Artık vivant'ün Fransızca içindeki anlamı hakkında daha fazla bilgi sahibi olduğunuza göre, seçilen örnekler aracılığıyla bunların nasıl kullanılacağını ve nasıl yapılacağını öğrenebilirsiniz. onları okuyun. Ve önerdiğimiz ilgili kelimeleri öğrenmeyi unutmayın. Web sitemiz sürekli olarak yeni kelimeler ve yeni örneklerle güncellenmektedir, böylece bilmediğiniz diğer kelimelerin anlamlarını Fransızca içinde arayabilirsiniz.

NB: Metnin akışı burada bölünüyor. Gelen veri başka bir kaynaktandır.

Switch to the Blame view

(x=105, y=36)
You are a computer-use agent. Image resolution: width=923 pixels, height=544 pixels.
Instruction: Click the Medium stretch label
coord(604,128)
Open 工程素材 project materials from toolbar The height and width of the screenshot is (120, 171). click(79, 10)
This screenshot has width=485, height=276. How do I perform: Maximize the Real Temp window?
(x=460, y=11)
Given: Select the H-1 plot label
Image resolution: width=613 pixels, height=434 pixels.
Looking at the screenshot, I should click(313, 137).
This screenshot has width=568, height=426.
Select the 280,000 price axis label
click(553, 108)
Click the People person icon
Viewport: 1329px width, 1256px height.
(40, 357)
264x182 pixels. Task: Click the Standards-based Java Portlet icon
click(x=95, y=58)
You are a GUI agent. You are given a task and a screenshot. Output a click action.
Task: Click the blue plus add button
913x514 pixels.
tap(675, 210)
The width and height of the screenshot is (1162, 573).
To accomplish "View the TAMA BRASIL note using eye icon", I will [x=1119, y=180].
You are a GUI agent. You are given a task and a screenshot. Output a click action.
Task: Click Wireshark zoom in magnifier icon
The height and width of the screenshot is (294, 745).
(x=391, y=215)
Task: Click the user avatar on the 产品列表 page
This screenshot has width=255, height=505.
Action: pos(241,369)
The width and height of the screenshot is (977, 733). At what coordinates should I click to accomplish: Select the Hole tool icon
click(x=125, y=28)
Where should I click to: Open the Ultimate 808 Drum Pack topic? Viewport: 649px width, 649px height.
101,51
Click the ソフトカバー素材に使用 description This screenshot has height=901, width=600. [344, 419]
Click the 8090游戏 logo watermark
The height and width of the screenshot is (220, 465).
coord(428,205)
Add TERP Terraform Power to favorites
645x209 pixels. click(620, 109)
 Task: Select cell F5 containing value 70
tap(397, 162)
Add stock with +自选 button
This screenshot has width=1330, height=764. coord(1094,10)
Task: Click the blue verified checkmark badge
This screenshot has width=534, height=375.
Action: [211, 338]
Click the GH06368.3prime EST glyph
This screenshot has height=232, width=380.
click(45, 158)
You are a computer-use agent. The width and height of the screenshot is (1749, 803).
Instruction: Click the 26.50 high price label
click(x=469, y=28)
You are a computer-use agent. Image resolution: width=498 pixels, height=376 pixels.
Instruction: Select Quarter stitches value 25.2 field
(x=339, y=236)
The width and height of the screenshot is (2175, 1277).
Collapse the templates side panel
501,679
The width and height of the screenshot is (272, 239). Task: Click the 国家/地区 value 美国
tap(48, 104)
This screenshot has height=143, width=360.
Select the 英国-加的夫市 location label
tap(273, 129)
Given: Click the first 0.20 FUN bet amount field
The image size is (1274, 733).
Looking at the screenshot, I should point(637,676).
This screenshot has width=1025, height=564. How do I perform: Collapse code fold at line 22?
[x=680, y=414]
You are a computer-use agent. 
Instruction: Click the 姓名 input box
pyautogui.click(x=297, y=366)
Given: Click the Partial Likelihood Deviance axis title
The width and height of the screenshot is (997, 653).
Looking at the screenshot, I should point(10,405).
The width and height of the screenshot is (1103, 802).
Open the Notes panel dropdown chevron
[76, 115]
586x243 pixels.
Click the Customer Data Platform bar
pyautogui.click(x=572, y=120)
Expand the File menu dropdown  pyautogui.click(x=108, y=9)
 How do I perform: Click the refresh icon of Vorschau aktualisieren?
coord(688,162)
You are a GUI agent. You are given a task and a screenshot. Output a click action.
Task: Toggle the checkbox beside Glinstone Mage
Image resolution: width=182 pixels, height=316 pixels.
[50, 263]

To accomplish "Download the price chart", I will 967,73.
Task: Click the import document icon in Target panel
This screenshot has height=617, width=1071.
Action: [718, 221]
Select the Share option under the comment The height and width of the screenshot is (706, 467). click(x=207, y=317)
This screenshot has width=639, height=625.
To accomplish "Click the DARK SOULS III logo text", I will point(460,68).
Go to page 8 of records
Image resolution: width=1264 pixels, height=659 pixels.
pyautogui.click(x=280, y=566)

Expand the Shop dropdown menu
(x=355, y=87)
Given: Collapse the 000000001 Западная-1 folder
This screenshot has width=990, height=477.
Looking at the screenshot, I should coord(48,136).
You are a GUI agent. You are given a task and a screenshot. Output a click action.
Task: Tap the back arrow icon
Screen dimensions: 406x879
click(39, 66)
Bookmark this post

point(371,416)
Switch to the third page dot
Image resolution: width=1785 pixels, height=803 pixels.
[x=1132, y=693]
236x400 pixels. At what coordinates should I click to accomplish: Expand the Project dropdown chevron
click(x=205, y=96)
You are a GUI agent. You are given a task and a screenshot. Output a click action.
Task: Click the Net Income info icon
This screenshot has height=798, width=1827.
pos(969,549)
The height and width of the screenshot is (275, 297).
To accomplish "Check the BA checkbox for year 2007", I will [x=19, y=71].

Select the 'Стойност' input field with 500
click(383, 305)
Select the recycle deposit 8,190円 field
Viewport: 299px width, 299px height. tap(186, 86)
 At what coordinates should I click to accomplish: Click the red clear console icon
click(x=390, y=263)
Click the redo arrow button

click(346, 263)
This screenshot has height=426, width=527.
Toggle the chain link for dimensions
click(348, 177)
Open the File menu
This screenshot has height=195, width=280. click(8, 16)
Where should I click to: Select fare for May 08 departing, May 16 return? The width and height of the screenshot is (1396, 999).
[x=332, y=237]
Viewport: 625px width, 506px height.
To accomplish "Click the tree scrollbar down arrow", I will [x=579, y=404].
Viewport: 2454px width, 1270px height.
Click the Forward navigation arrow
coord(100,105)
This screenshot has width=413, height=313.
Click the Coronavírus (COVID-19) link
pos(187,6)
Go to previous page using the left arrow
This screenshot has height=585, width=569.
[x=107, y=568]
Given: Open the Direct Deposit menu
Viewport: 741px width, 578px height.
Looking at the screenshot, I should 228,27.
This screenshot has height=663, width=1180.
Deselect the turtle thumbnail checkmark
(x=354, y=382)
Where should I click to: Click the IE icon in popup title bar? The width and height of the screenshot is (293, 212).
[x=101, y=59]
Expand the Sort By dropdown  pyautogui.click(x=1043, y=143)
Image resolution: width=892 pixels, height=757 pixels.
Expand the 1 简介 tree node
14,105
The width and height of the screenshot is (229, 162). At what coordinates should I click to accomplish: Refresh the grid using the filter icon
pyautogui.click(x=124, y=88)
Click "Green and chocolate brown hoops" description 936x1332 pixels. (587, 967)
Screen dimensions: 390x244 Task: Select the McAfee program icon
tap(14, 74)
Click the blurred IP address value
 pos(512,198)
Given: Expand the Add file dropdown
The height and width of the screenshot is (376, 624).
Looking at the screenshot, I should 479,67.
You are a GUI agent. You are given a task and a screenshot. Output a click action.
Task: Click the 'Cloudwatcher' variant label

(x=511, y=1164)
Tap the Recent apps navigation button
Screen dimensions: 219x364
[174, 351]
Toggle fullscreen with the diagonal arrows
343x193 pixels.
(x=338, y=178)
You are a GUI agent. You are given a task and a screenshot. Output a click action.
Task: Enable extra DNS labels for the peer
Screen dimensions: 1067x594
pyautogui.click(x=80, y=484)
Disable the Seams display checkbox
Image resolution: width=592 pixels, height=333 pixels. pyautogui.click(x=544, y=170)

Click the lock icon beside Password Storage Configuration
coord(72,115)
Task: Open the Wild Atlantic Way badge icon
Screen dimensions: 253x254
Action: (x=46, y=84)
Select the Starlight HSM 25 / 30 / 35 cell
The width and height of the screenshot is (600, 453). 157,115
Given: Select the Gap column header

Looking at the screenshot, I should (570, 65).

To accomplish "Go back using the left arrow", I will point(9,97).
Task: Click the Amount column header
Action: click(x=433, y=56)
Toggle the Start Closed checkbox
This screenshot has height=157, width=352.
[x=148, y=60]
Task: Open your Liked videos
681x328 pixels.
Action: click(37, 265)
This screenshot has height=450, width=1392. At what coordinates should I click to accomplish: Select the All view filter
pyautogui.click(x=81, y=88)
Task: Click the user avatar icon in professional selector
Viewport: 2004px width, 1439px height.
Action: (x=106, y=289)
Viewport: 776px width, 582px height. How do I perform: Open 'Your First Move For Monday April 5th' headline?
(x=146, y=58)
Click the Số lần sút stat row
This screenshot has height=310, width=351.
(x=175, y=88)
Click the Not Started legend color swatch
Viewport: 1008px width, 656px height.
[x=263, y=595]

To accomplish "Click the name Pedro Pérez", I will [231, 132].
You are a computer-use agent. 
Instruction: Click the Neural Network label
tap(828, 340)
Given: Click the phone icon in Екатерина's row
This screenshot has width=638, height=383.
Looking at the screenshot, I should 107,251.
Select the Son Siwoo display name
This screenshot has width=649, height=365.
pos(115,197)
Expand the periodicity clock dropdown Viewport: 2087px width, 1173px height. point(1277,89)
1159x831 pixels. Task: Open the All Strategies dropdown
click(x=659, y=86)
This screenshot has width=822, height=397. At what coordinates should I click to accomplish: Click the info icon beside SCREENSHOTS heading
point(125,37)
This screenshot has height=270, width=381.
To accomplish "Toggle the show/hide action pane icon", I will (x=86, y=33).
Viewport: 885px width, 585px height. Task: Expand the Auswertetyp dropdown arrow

Fransızca hakkında bilginiz var mı

Fransızca (le français) bir Roman dilidir. İtalyanca, Portekizce ve İspanyolca gibi, bir zamanlar Roma İmparatorluğu'nda kullanılan popüler Latince'den gelir. Fransızca konuşan bir kişi veya ülke "Francophone" olarak adlandırılabilir. Fransızca 29 ülkede resmi dildir. Fransızca, Avrupa Birliği'nde en çok konuşulan dördüncü ana dildir. Fransızca, İngilizce ve Almanca'dan sonra AB'de üçüncü sırada yer alır ve İngilizce'den sonra en yaygın olarak öğretilen ikinci dildir. Dünyanın Fransızca konuşan nüfusunun çoğunluğu, birinci veya ikinci dil olarak Fransızca konuşabilen 34 ülke ve bölgeden yaklaşık 141 milyon Afrikalı ile Afrika'da yaşıyor. Fransızca, Kanada'da İngilizce'den sonra en çok konuşulan ikinci dildir ve her ikisi de federal düzeyde resmi dildir. 9,5 milyon kişinin veya %29'unun birinci dili ve 2,07 milyon kişinin veya tüm Kanada nüfusunun %6'sının ikinci dilidir. Diğer kıtaların aksine, Fransızcanın Asya'da popülaritesi yoktur. Şu anda, Asya'daki hiçbir ülke Fransızca'yı resmi dil olarak tanımıyor.